I foresee an even more motivated DeChambeau who, whether you love him or hate him, is still a fierce competitor. 

However, there are plenty of other fierce competitors still in the running as well. 

At -6 and two strokes behind Herbert are Jackson Suber and Ryan Gerard, who have both been close to winning on numerous occasions this 2026 season, and Cameron Young, the winner of THE PLAYERS and Cadillac Championships. 

Burns and Si Woo Kim are both at -5 along with DeChambeau. 

Plenty of other big games are also not out of this, including Scottie Scheffler, Jon Rahm, along with Tommy Fleetwood and Robert MacIntyre, who were two of our pre-tournament bets, all at -4. 

I will have some matchup plays for Round posted Friday evening at VSiN.com/picks

Matt Youmans

Scottie Scheffler’s putting problems are almost comical. How can the world’s No. 1 player miss so many short putts? It would be funny if I didn’t bet on him. But this is also why I took +810 on Scheffler before the tournament — he’s four strokes back in a tie for eighth, has not played great and still is the +580 favorite on the adjusted odds board at DraftKings. Scheffler’s mental issues on the greens have been going on all summer. He misses a 5-footer and shoots a death stare at his caddy. It’s getting old … but if he can find something Saturday and Sunday, he can win this or at least cash Top 10 bets.
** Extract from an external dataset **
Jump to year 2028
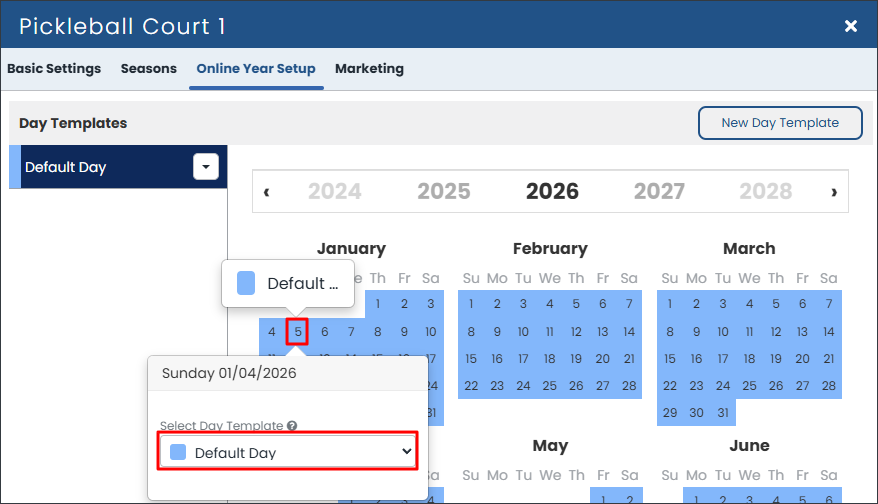This screenshot has height=504, width=878. point(765,192)
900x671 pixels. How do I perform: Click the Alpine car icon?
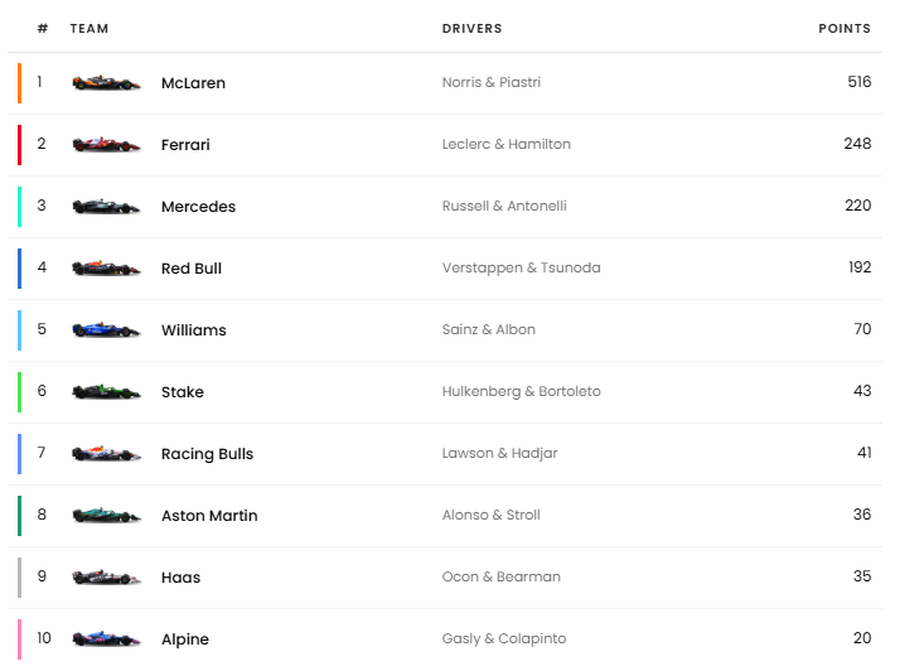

My wagering positions in this British Open would look a lot better if Alex Fitzpatrick (-4) and Matt Fitzpatrick (+4) were trading places, speaking of one of my favorite movies. All things considered, I’m OK with the results so far with Scheffler, Robert MacIntyre, Tyrrell Hatton and Collin Morikawa in the hunt, although Morikawa was a walking clown show on the final four holes of his second round.

It’s usually gloomy in England and the DeChambeau situation is a dark cloud hanging over this event. The two-stroke penalty is a dubious decision, and the rules of golf can be ridiculous. I doubt Bryson will withdraw and don’t think he should, but we’ll see tonight.

Now, moving ahead to further action on a busy Friday, I plan to add a bet on Sam Burns at 14-1. I’ve been burned by Burns a few times in the past, but he’s in good form and should be a real threat to win. His second-round 62 included some lucky breaks, and players usually regress several strokes after a hot round like that, but if he shoots 67 or 68 on Saturday he’ll be there.